[CRITICAL] User Trust Failure : ChatGPT Does Not Clearly Distinguish Verified Knowledge from Inference

Title: Critical Trust Failure: ChatGPT Does Not Clearly Distinguish Verified Knowledge from Inference

Issue (Updated):
This is a critical user trust failure. ChatGPT routinely presents inferred, assumed, or estimated answers as if they are verified facts. Unless the user explicitly challenges the response, the assistant does not clarify that the information is speculative or based on pattern-matching rather than internal documentation or factual knowledge.

This behavior undermines confidence in the model’s reliability—especially in technical, architectural, and system-level queries where precision and epistemic honesty are essential. Inference is fine—but failure to label inference as such is not.

This issue is systemic, not edge-case. It affects:
• Web tool behavior
• Internal architecture explanations
• API/system limitations
• Legal and scientific domains

The assistant must be trained to flag uncertainty automatically, not just when interrogated.

Example Behavior:
When the user asked ChatGPT about its own internal timeouts used when scraping websites during web search, ChatGPT responded with a confident-sounding answer (“1–2 seconds is typical”) without clarifying that it had no access to OpenAI’s actual timeout configuration.

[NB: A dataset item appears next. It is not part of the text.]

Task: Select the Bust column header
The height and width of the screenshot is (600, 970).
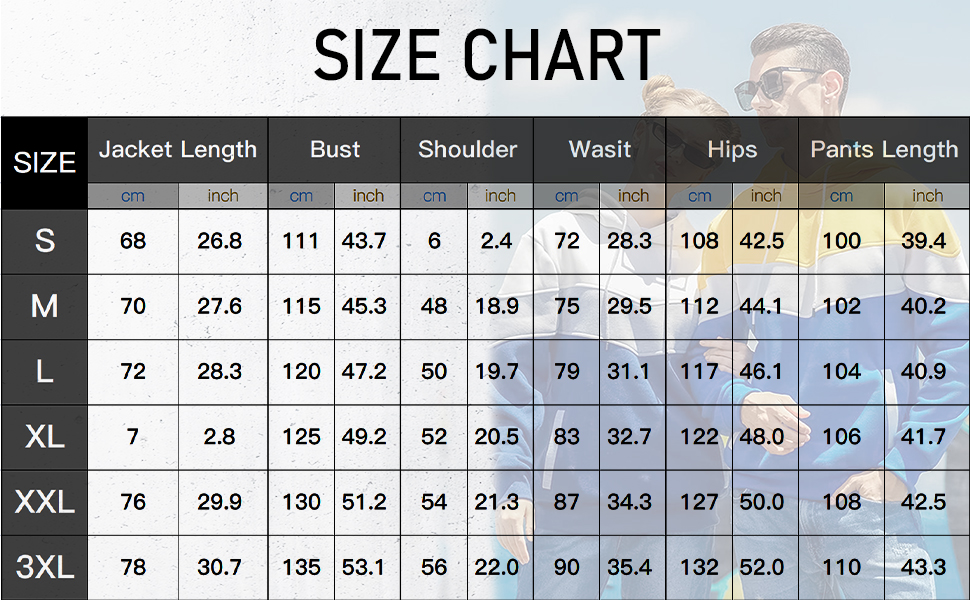Action: [334, 150]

Only after being directly challenged did the assistant admit it was inferring based on general industry patterns, not confirmed internal data. This creates the false appearance of precision, misleading users into thinking the assistant is reporting verified system behavior when it is not.

Impact:
• Creates the illusion of factual authority where none exists
• Forces users to cross-examine the assistant to reveal uncertainty
• Makes the system appear as if it is hallucinating or bluffing
• Damages credibility with technical users who expect clear epistemic boundaries
• Undermines OpenAI’s stated values of transparency and trustworthiness

User Recommendation:
• Hardwire a confidence disclaimer into all responses that involve estimation or extrapolation
• e.g., “I don’t know, but roughly…” or “I’m not quite sure, but here’s the best estimate based on known patterns…”
• Make this behavior mandatory in technical, legal, scientific, and architectural queries
• Provide a user toggle for “precision mode” that automatically flags all unverified data as estimated
• Train the model to default to humility when internal implementation details are asked, unless documented or confirmed

Severity: Critical
Category: User Trust / Transparency
Reported by: Dave Young, Boca Raton FL (OpenAI Developer Forum contributor)

Welcome to the forums!

This is a well-known and documented issue. LLMs hallucinate constantly. It’s up to you to put in place some system of verifying their outputs.

Thanks for the input. But I am putting this issue squarely on them.